• **Provided data**:
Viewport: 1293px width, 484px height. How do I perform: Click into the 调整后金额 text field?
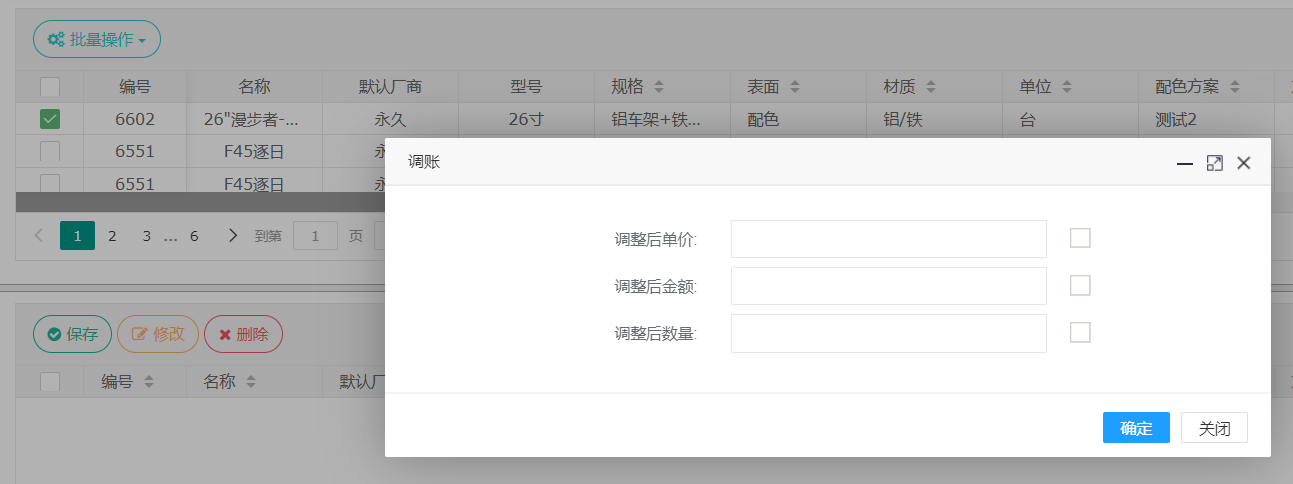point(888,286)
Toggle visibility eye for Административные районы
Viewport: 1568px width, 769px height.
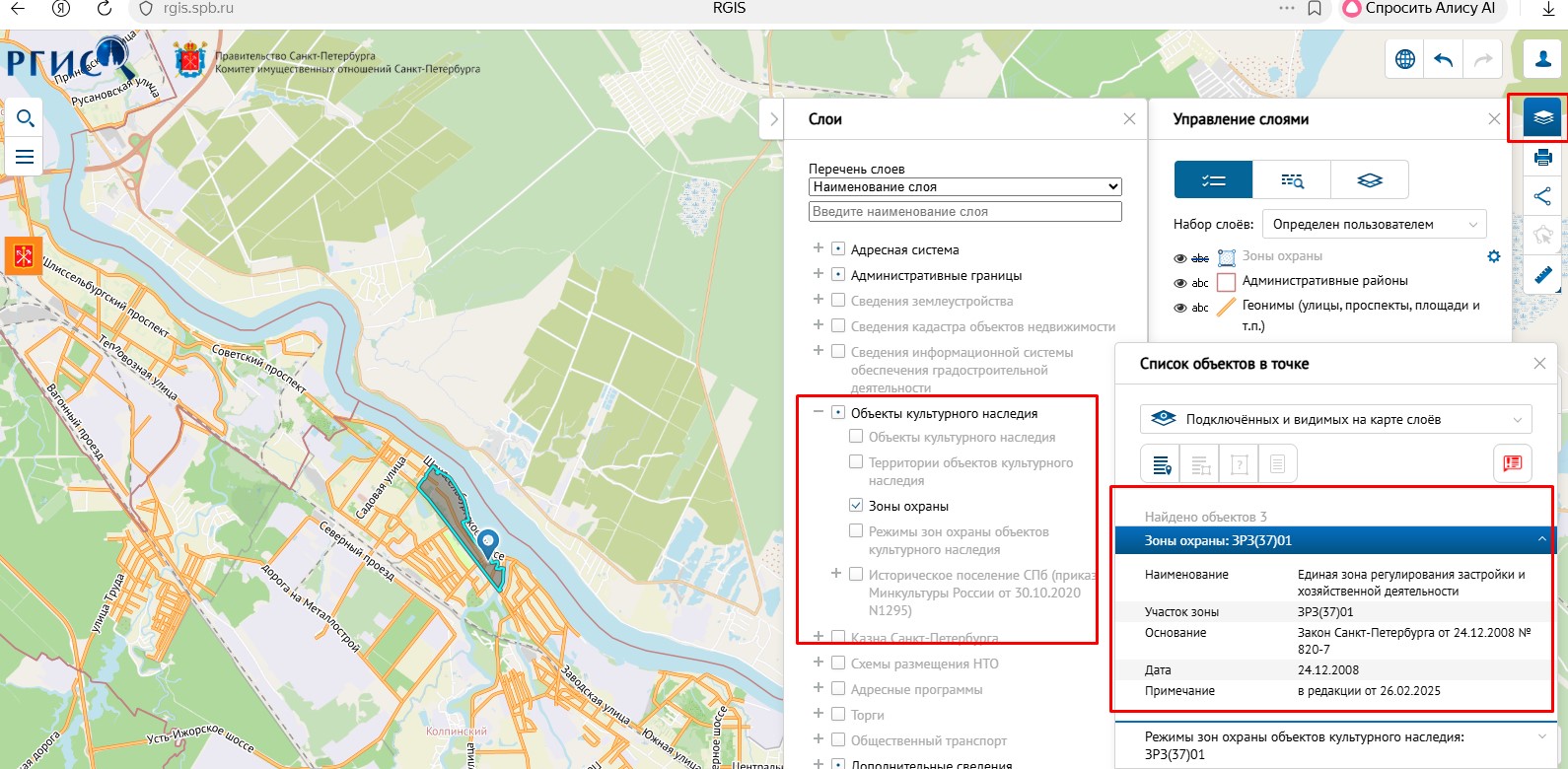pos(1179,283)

• **What is expected**: Print the material word for word without images.

• **Result of the exercise**:
Viewport: 1293px width, 484px height. How do I perform: Click into the 调整后金额 text field?
point(888,286)
Toggle visibility eye for Административные районы
Viewport: 1568px width, 769px height.
pos(1179,283)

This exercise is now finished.